Somehow I stumbled upon a documentary, I AM an ANIMAL, and watched it with my meat loving husband. That night I was in shock. The next day, we both were like - we're going to try this - together.

He stuck to vegetarianism for a year and 1/2 and I know it was a lot more unsatisfying for him than me. But I'm proud of him for really giving it a go. When it comes down to it, it's such a personal choice, like religion. But religion is based on faith. And animal cruelty is based on facts. I think it's irresponsible to turn way from the TRUTH, too.

When I first really started my journey, I was like so many other 'new vegetarians' who are just angry all the time - angry that others don't 'get it' - angry that they won't try. My heart was angry that this animal cruelty was going on, and I couldn't do A LOT about it.

I soon learned, and especially through the fabulously gracious approach of Kathy Freston, who wrote QUANTUM WELLNESS that it's not about trying to convince people. It's about getting the info out there so that people can make their personal choices. And it's not about judging others. That's not our job on earth, but it is our job to do our personal best. If that means you go for a week without eating meat, good for you! If that means cutting down on your consumption altogether, wonderful!

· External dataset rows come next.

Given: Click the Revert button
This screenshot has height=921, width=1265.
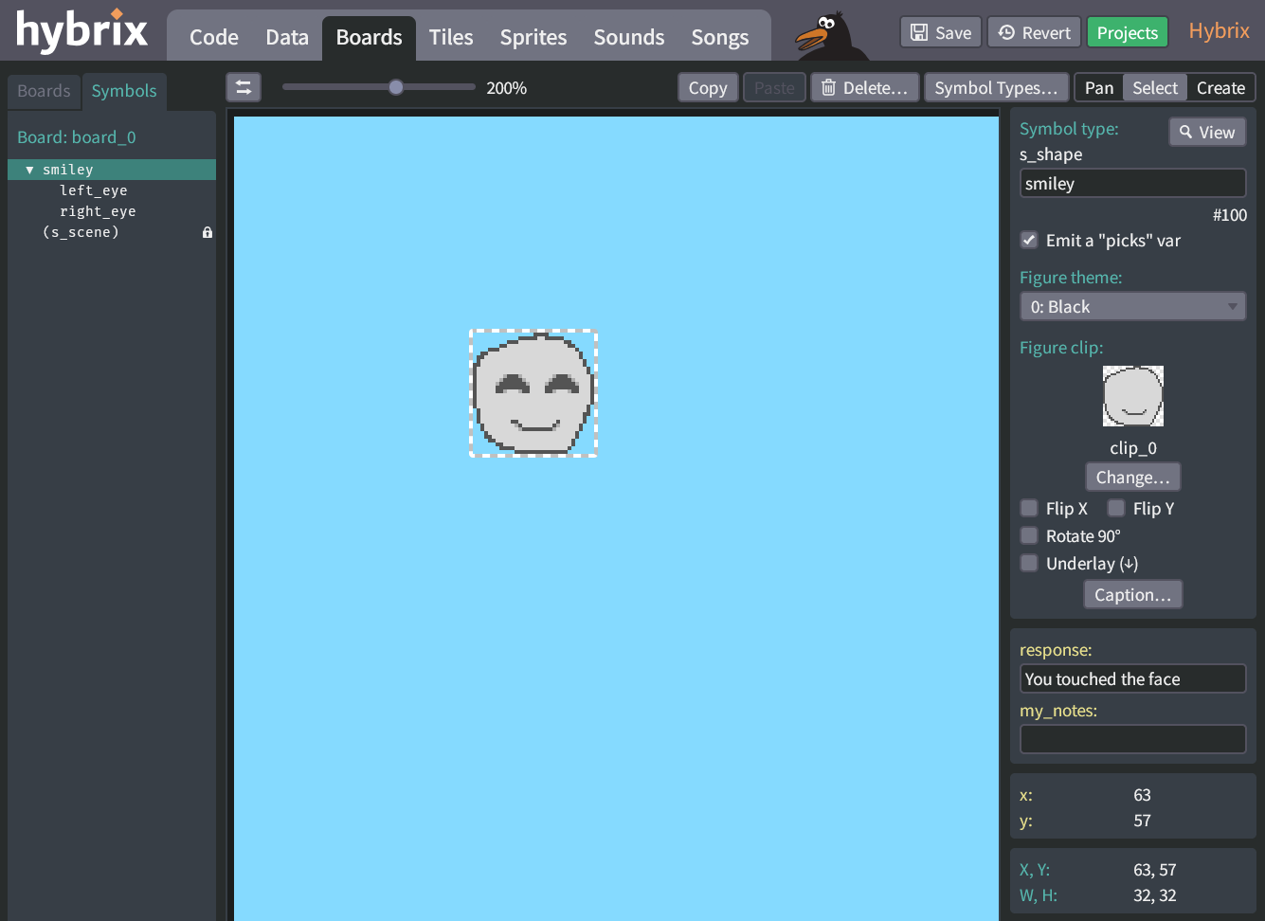Looking at the screenshot, I should pos(1034,32).
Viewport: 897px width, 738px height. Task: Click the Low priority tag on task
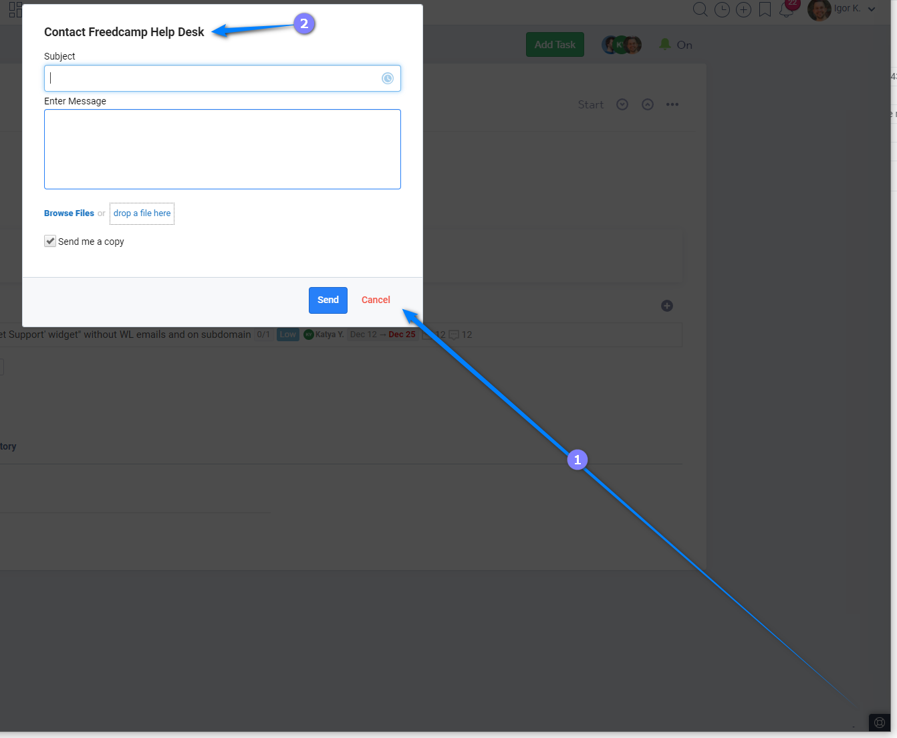(288, 335)
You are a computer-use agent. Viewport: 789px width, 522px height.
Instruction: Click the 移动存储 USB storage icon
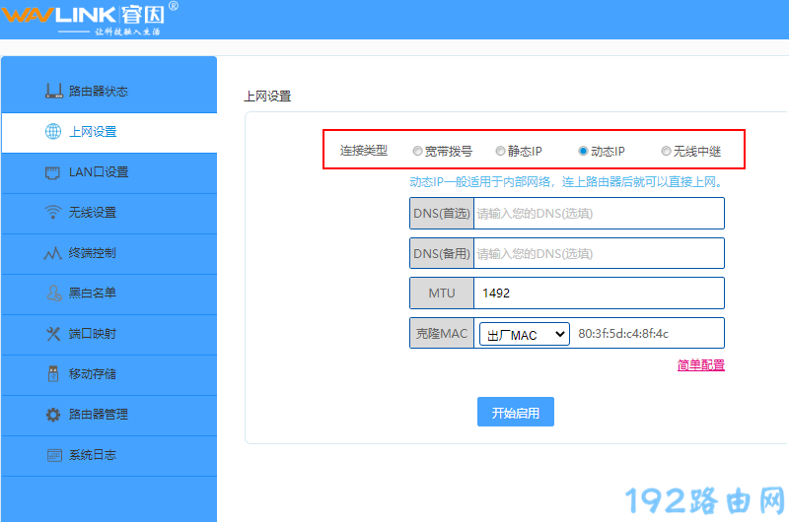53,374
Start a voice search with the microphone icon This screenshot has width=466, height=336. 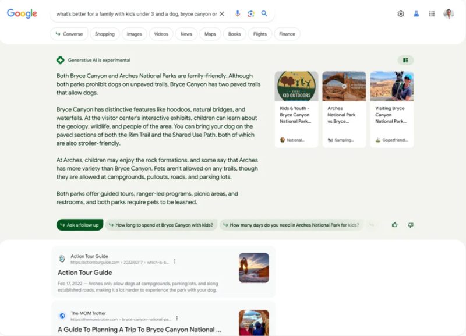point(239,13)
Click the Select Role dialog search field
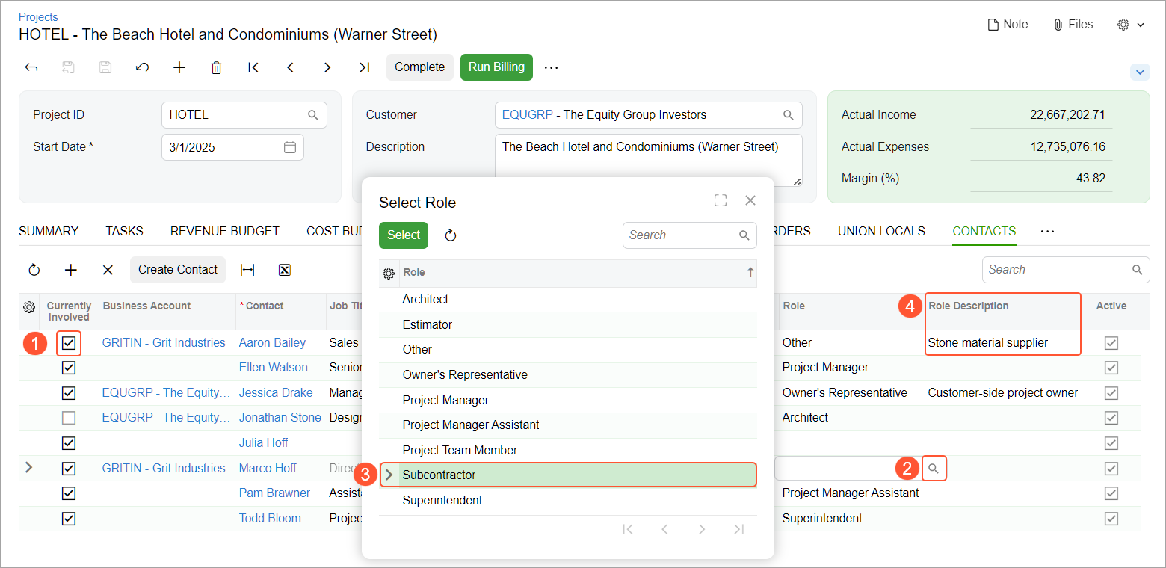The width and height of the screenshot is (1166, 568). pyautogui.click(x=680, y=235)
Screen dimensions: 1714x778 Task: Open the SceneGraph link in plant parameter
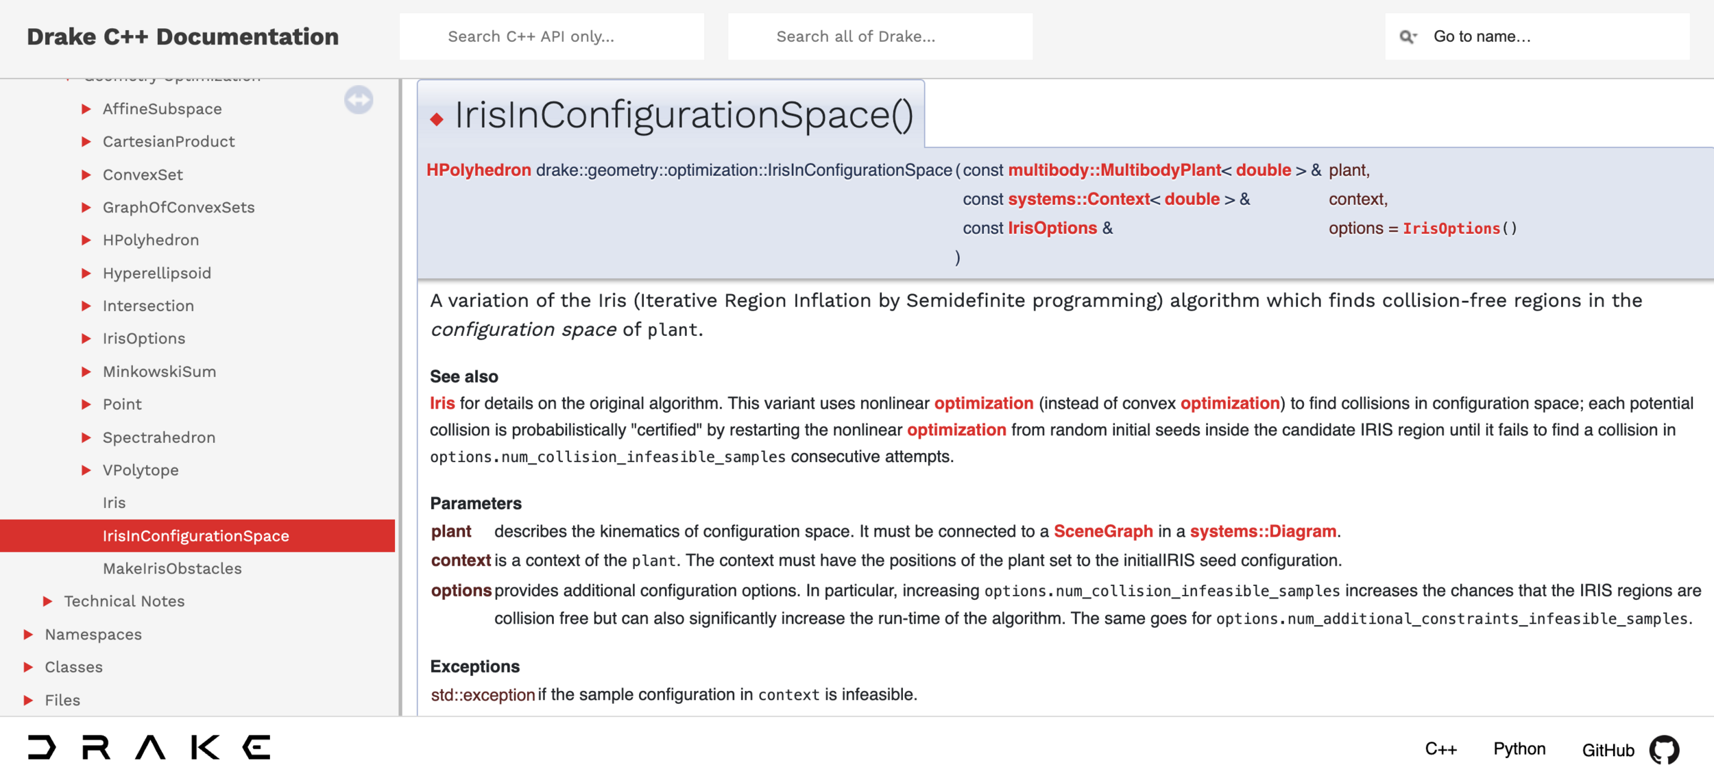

Or simply just be aware of what you're putting into your body, and you'll be doing BETTER than you were before!

I found a great article today that demonstrates the difficulties we, vegetarians, often experience from others (holiday guide link below). I really work on living a spiritual life, and being kind, so when people are prejudiced against this decision I've made, it's a challenge for me to not feel isolated and upset. If anything, I think I should be the one mad at them for choosing something that's inhumane! But that's not right either.

And guess what friends? We're in charge of how we feel - not anyone else. No one can make you do or feel anything. What's inside is what comes out. So, keep being aware, keep being a compassionate earthling, keep asking questions, and don't apologise for it. You can live in peace knowing that you're making the best decision for YOU and living your personal best life no matter what else is out there.